Why CDI Credentials Matter to HIM Employers

There’s not a job seeker alive who doesn’t want to make their job application or resume stand out. Back in the early aughts, Reese Witherspoon’s character in “Legally Blonde” did this by printing her resume on pink paper and adding a spritz of perfume. But for professionals who aren’t trapped in a Hollywood rom-com, the smarter approach involves good old-fashioned due diligence, hard work, and, ideally, earning a gold-standard industry certification. For health information management (HIM) professionals applying for competitive clinical documentation improvement roles, this likely means getting AHIMA’s Clinical Documentation Improvement Practitioner (CDIP) credential.

In the world of CDI, there are credentials beyond the typical RN and RHIA that employers look for: the CCS and CDIP, the latter of which requires candidates to have experience in CDI before sitting for the exam and requires continuing education credits to maintain.

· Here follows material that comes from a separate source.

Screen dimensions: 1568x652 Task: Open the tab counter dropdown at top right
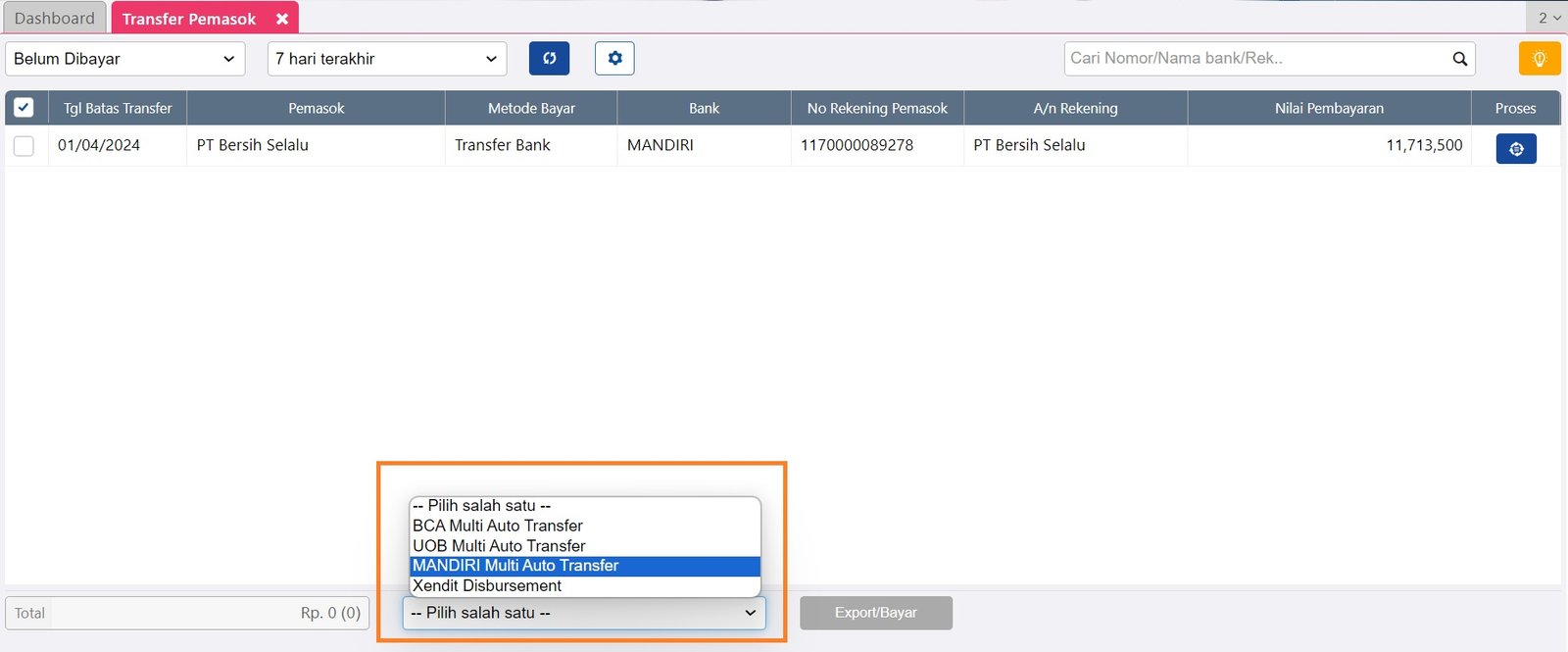click(x=1548, y=18)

Teresa Evers, RHIA, RN, CDIP, CCS, who has worked in clinical nursing for 30 years and CDI for five, said she chose the CDIP over the CCDS by carefully reviewing the requirements and the domains where each would be more useful in her daily work. Among other attributes, she felt that the CDIP seemed geared toward CDI professionals with management or leadership aspirations.

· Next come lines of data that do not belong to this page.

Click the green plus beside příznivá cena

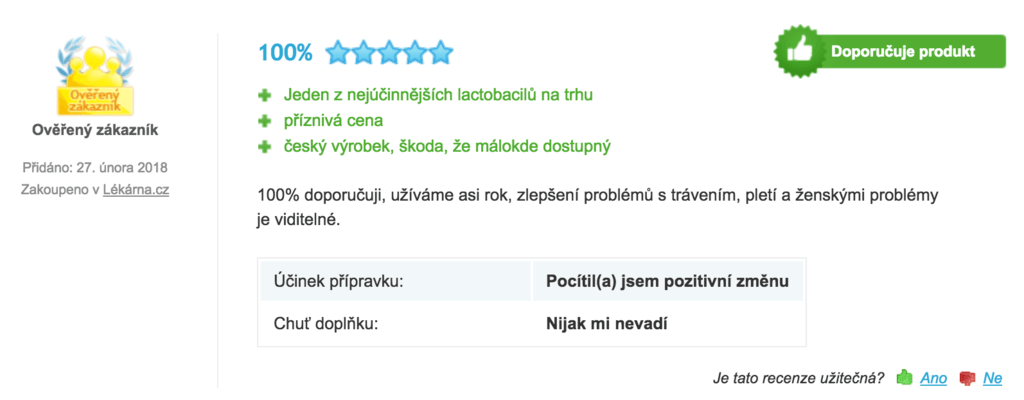[264, 122]
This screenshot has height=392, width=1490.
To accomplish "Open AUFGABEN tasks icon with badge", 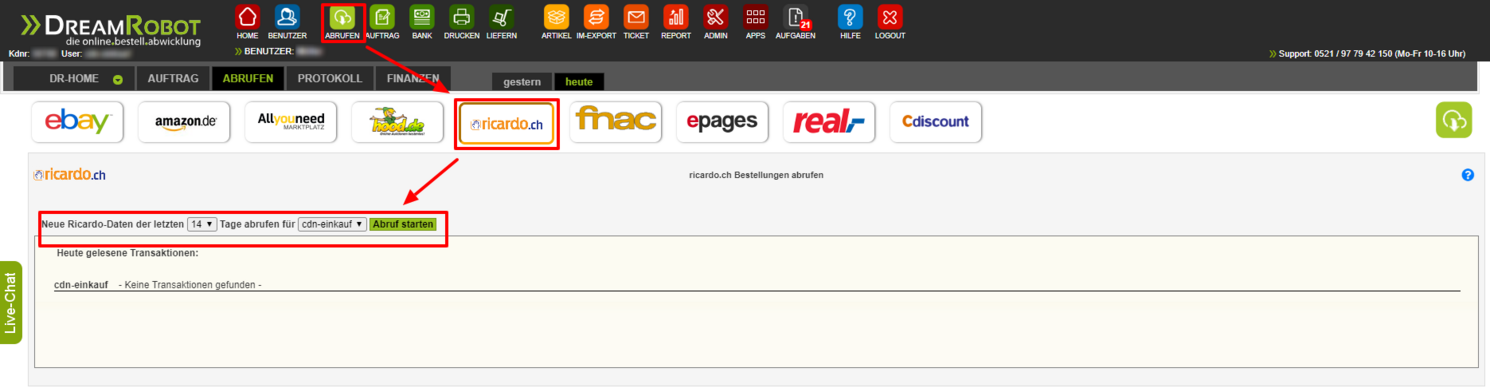I will coord(796,17).
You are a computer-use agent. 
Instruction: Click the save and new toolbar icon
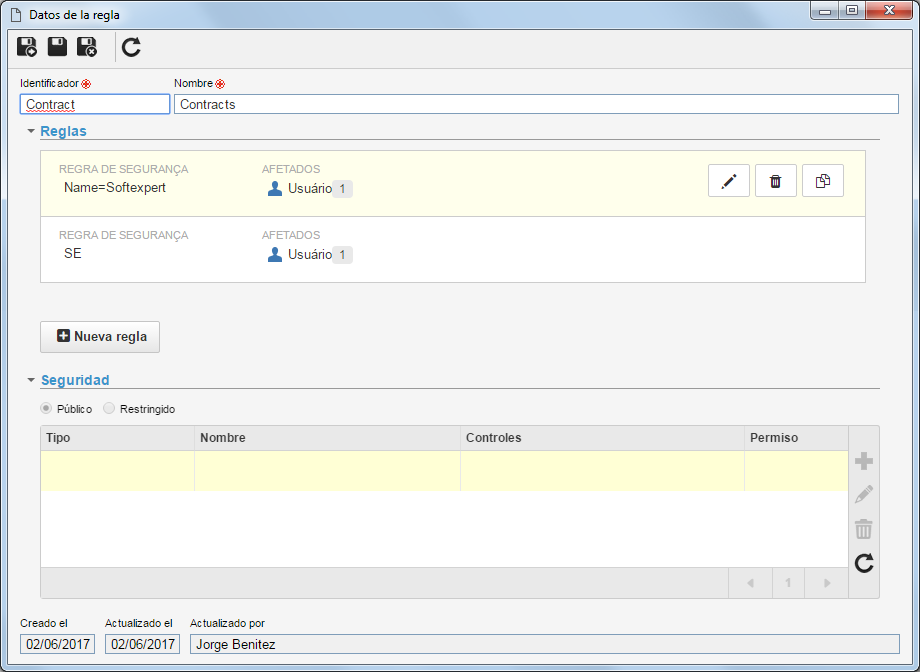(x=27, y=47)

“But also the different facets of CDI like safety and quality and the matrix of how all of that fits together,” Evers says, noting that the CDIP applied a lot of the concepts related to concurrent review, which is an area of CDI where Evers spends a lot of time. “From taking my RHIA exam, and doing reviews online on the two programs, the CDIP program was more well-rounded for what a CDI specialist’s capabilities are.”

Evers says getting a CDI credential was important to her because regardless of which part of healthcare she works in, she wants to be as qualified as she can possibly be—according to standards driven by the facility she works in, as well as national standards for the profession. Additionally, when she helped colleagues screen applicants for CDI roles, she saw how those with a credential had an automatic edge. She knows from having taken the credentialing exam that anyone who passes it is a critical thinker and has a bigger picture perspective about where CDI fits in the revenue cycle.

Irina Zusman, RHIA, CCS, CCDS, director of HIM, coding, and CDI initiatives at New York University Langone Health, says a CDI credential isn’t required to be hired in her facility, but it’s definitely encouraged of new hires. Like Evers, she believes a credential demonstrates an applicant’s proficiency in CDI.

“When I’m hiring someone new, either coding background or CDI background, I want to somehow assess—through the extent that the interview allows me to do it—the person’s critical thinking ability, his or her communication skills. I cannot teach critical thinking. Either you have it or you don’t have it. Communication skills can be developed but only if a person has a predisposition to communicate well. As you know in CDI it’s very important that you be able to explain your point of view without seeming too pushy,” Zusman says.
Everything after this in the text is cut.